▸ Text segment:
2.6.1.4 Choice of Ontology

The focus of our work is to develop rules and patterns that can transform the requirements which are specified in natural language to a formalized form that can later be transformed into ontologies. Ontologies represent information in a way that is machine readable and transforming formalized requirements into ontologies will not only support the requirement engineering process, but it can also be used to check whether the final software product is meeting the requirements or not. To achieve this, a domain ontology can be built as it would be more suitable for this purpose, since these formalized requirements are for a specific domain, which in this case is software requirements. Furthermore, these formalized requirements will be in the form of classes, instances, and relations, which can be used to make domain ontology.

(24)

The reason for not choosing application ontology is that application ontology is more suitable for a specific software project or product. Moreover, application ontologies are built by importing required parts from reference ontologies. One more thing that eliminate application ontology to be used in this research is that they use top level ontology as their foundation (Hoehndorf, 2010).On the other hand top level ontology uses general terms which are common across different domains, so this fact also makes top level ontology unsuitable to be used as our choice of ontology.

2.6.2 Ontologies in Software Engineering

A classic software development life-cycle has different phases throughout the development process. These phases are analysis and design, implementation, deployment, and maintenance (Happel, 2006). These four main phases have further sub-phases. A software project is developed by performing the activities in these phases.

In the last three decades, the software development has changed rapidly due to the ever-changing needs of the industry. Because of this trend, new methodologies and techniques are being integrating into the software development life cycle to develop frameworks that can support the software development to meet industry’s demands. In recent years, significant research has been done to support different phases of software development lifecycle by integrating ontologies in the software engineering processes (Happel, 2006). Ontologies are being used in different kind of areas in informatics. For example the use of ontologies is increasing in the fields of Artificial Intelligence, agent systems, Information systems, Database or web technology (Wolfgang, 2005).In recent years use of ontologies in software engineering has increased exponentially (Wolfgang, 2005). Ontologies can offer several benefits to different phases of software engineering lifecycle phases. Some of these (adopted from (Happel, 2006)) are:

• Ontologies can support the requirement engineering process in terms of knowledge representation.

• Component reuse during the design phase can benefit from ontologies. Ontologies can be used to describe the functionality of different components thus making it easier for the software engineer to look for components that can be reused.

▸ Extracted records:

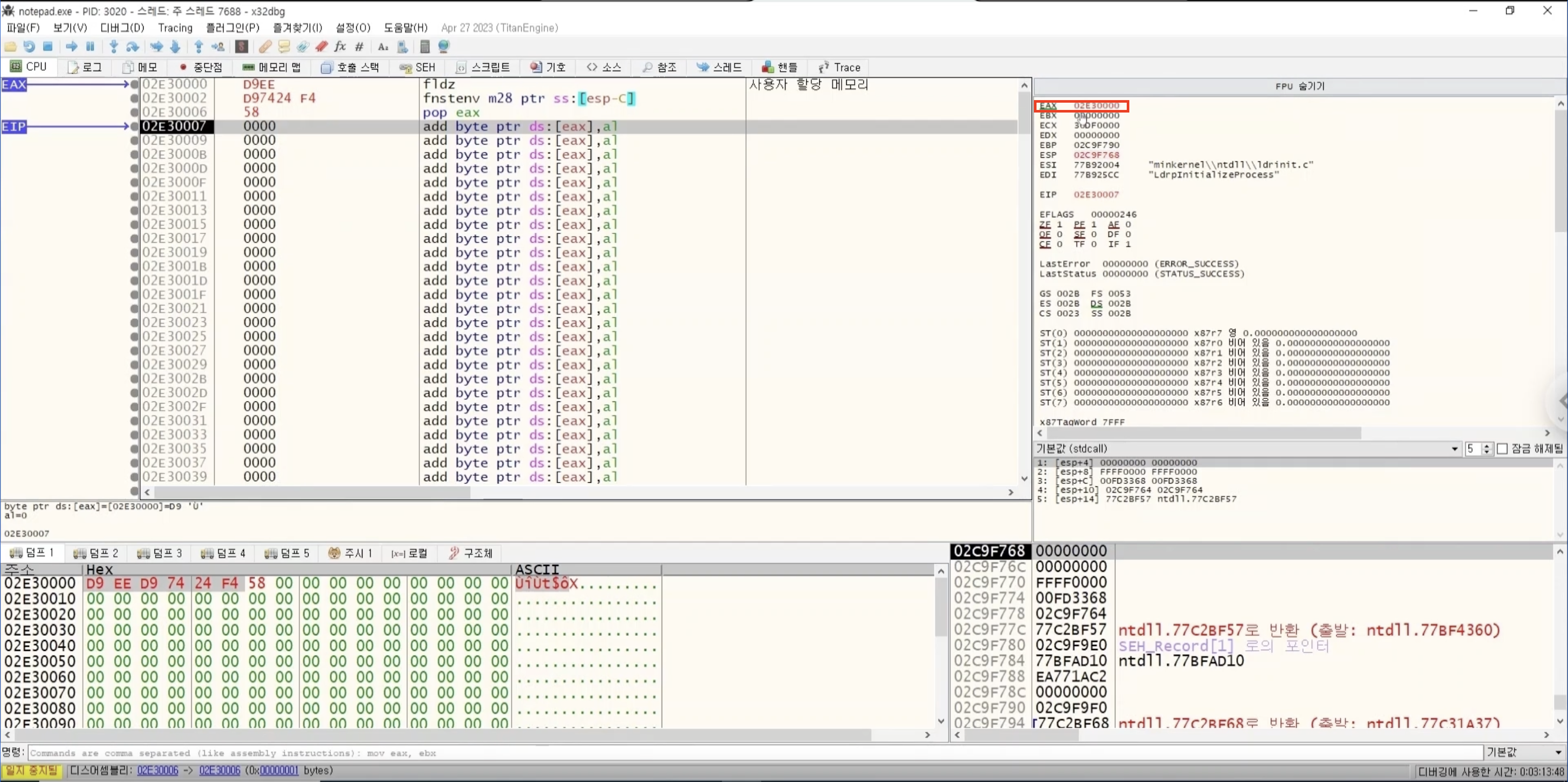This screenshot has height=782, width=1568.
Task: Click the 02E30006 address link in status bar
Action: 158,771
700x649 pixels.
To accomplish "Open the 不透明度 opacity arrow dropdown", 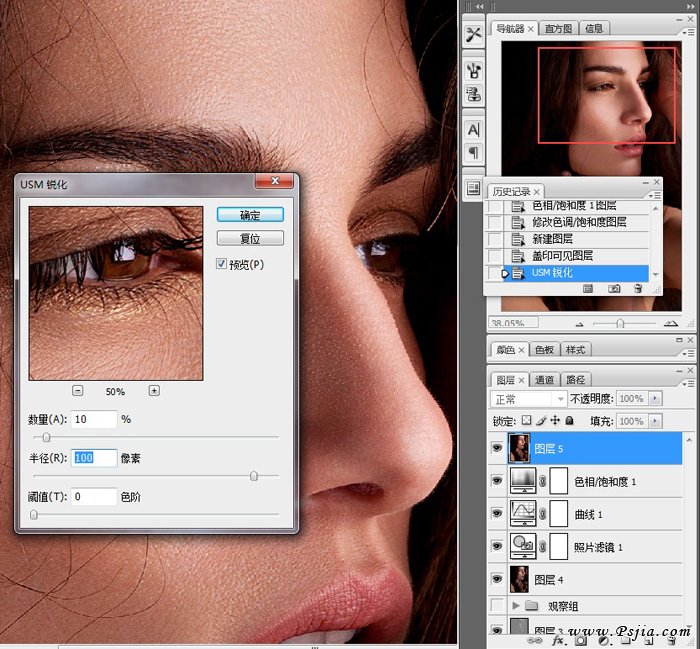I will pos(655,398).
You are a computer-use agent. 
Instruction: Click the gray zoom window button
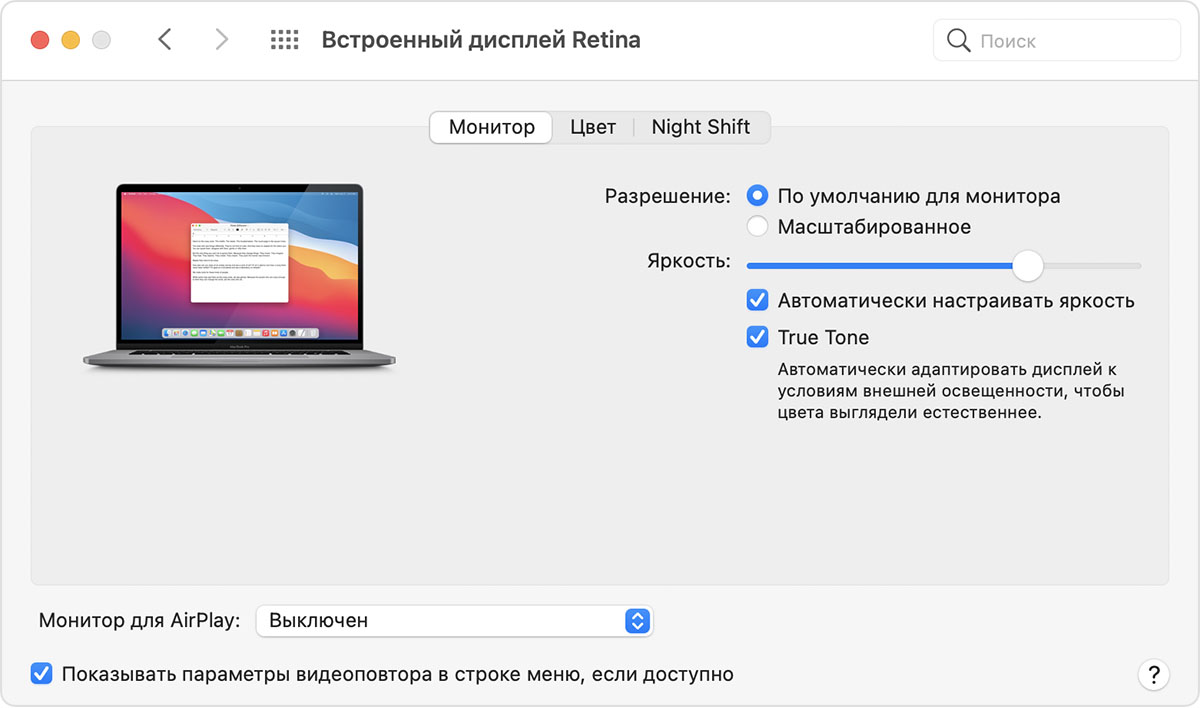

▸ What is being asked:
Pick up the text on ontologies in software engineering right after its last sentence and keep it going. The listing isn't needed for what comes next.

▸ Answer to the problem:
• Ontologies can support the maintenance of a software project by providing representation for problem domain of software and source code.

• Ontologies can be used to support the testing phase. As knowledge in an ontology is machine readable, ontologies could help in generating basic test cases which could lead towards software test automation (Tarasov, 2019).

(25)

2.6.3 Ontologies in Requirement Engineering

Requirement engineering is a vital part of the software engineering life cycle. Requirement engineering is the process of measuring that whether a software product is meeting its purpose for which it was built or not. In a typical requirement engineering process, stakeholders of the intended software product and their needs are identified and documented (Castañeda, 2010). These requirements are usually in the form of use cases and are expressed in natural language.

Figure 4: Requirement Engineering Activities (Williamson, 2002)

As shown in Figure 4, requirement engineering consists of multiple steps ranging from requirement elicitation to communication. Therefore, if software requirements are not understood properly in the start of the software development life cycle, then it will lead towards unsatisfied customers and there would be a need to incorporate many changes at later stages. This can be avoided by incorporating other methodologies and techniques. As explained in the section 2.6.2 that ontologies are being used in different areas of software engineering and how they can help in build better software products in less time. So, to make the process of software requirement engineering more efficient ontologies can be incorporated into software requirement engineering.

Ontologies can support the process of requirement engineering by describing the requirement specification documents and by representing requirement knowledge formally (Happel, 2006). As most of the requirements are in the form of use cases and written in natural language (Castañeda, 2010), there is a need to formalize and standardize these requirements so that they can be mapped on to ontologies. This approach will reduce the development time and number of defects in the final software product.

(26)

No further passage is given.